Mayor of Mandaluyong
- Incumbent
- Assumed office June 30, 2025
- Vice Mayor: Anthony Suva
- Preceded by: Benjamin Abalos Sr.
- In office June 30, 2016 – June 30, 2022
- Vice Mayor: Anthony Suva
- Preceded by: Benhur Abalos
- Succeeded by: Benjamin Abalos Sr.

Vice Mayor of Mandaluyong
- In office June 30, 2022 – June 30, 2025
- Mayor: Benjamin Abalos Sr.
- Preceded by: Anthony Suva
- Succeeded by: Anthony Suva

Personal details
- Born: Carmelita Escio Aguilar July 2, 1962 (age 64) Cavite City, Cavite, Philippines
- Party: PFP (2023–present)
- Other political affiliations: PDP–Laban (2017–2023) UNA (2015–2017)
- Spouse: Benhur Abalos ​(m. 1985)​
- Children: 6
- Education: San Sebastian College – Recoletos Cavite
- Website: menchieabalos.ph

= Carmelita Abalos =

Vice Mayor of Mandaluyong

Carmelita 'Menchie' Aguilar-Abalos (born July 2, 1962) is a Filipina politician and the incumbent mayor of Mandaluyong since 2025. She previously served in the same position 2016 to 2022, making her the first female to hold the position, and vice mayor of the city from 2022 to 2025. She is the wife of incumbent Cabinet Secretary Benhur Abalos, whom she succeeded as mayor in 2016. She was also a semi-finalist at the Binibining Pilipinas 1981, representing Cavite.

==Early life and education==
She was born Carmelita Escio Aguilar on July 2, 1962, in Cavite City to Nestor Aguilar and Zita Escio Aguilar. She is the third of the 10 children.

She attended her primary and secondary education at the Cavite National High School. She would later complete her bachelor's degree at the San Sebastian College – Recoletos Cavite.

== First Lady of Mandaluyong ==
During the term of her husband Benhur as mayor of Mandaluyong from 1998 to 2004 and from 2007 to 2016, Abalos served as the City Nutrition Action Officer. In 2010, she was elected as the first national president of the Nutrition Action Officers Association of the Philippines (NAOPA). She also served as the regional president of the Association of Nutrition Action Officers-National Capital Region (ANAO-NCR) from 2012 to 2016.

== Political career ==
When her husband was term-limited as mayor of Mandaluyong, Abalos ran for the mayoralty and won in 2016. She became the city's first female mayor. She was re-elected in 2019. Although she initially declared her intention to seek a third consecutive term in 2022, she instead gave way to her father-in-law, Benjamin Abalos Sr., and instead ran as his vice mayoral running mate. She ran unopposed and served as vice mayor of Mandaluyong from 2022 to 2025.
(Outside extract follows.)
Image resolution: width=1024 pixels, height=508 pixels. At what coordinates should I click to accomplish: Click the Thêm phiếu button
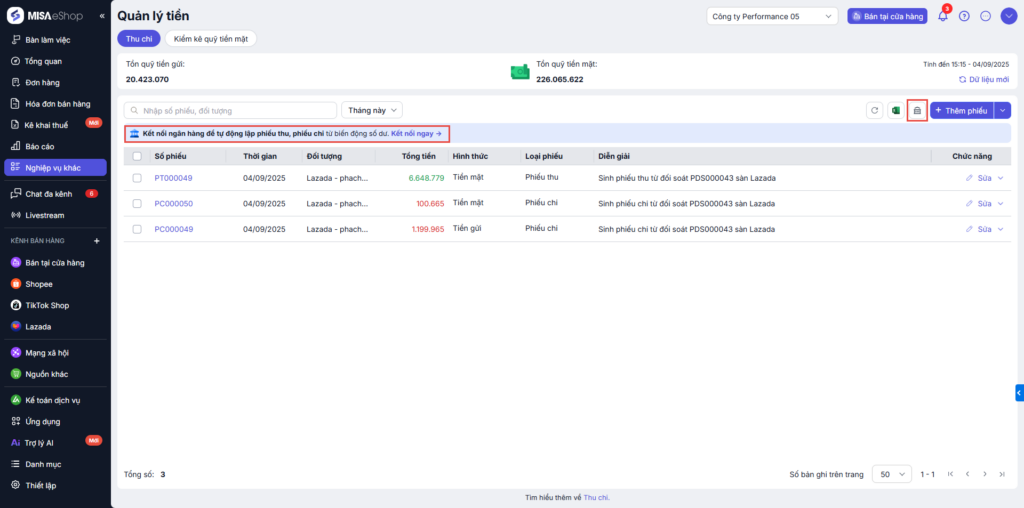pos(961,110)
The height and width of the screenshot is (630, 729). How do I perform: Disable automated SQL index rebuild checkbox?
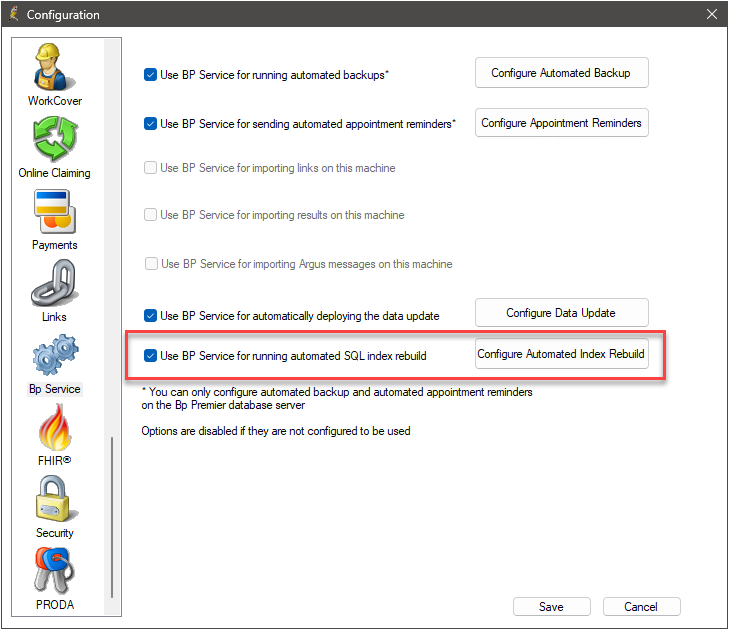click(150, 356)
After the elder Abalos opted not to seek re-election in 2025, she ran for mayor again and was elected unopposed.

== Electoral history ==

Electoral history of Carmelita Abalos
| Year | Office | Party |  | Votes received |  |  |  | Result |
| Total | % | P. | Swing |
| 2016 | Mayor of Mandaluyong |  | UNA | 118,077 | 81.34% | 1st | —N/a | Won |
| 2019 |  | PDP–Laban | 128,661 | 91.00% | 1st | —N/a | Won |
| 2025 |  | PFP | 143,315 | 100% | 1st | —N/a | Unopposed |
| 2022 | Vice Mayor of Mandaluyong |  | PDP–Laban | 149,643 | 100% | 1st | —N/a | Unopposed |

==Personal life==
Abalos is married to lawyer and politician Benhur Abalos since 1985. Together, they have six children: identical twins Charisse Marie and Ciara Marie, Benjamin III (Benjie), Charlene Marie, Maria Corazon (Corrine), and Celine Marie. Ciara Marie died in 2005 at age 19 due to an Escherichia coli bacterial infection.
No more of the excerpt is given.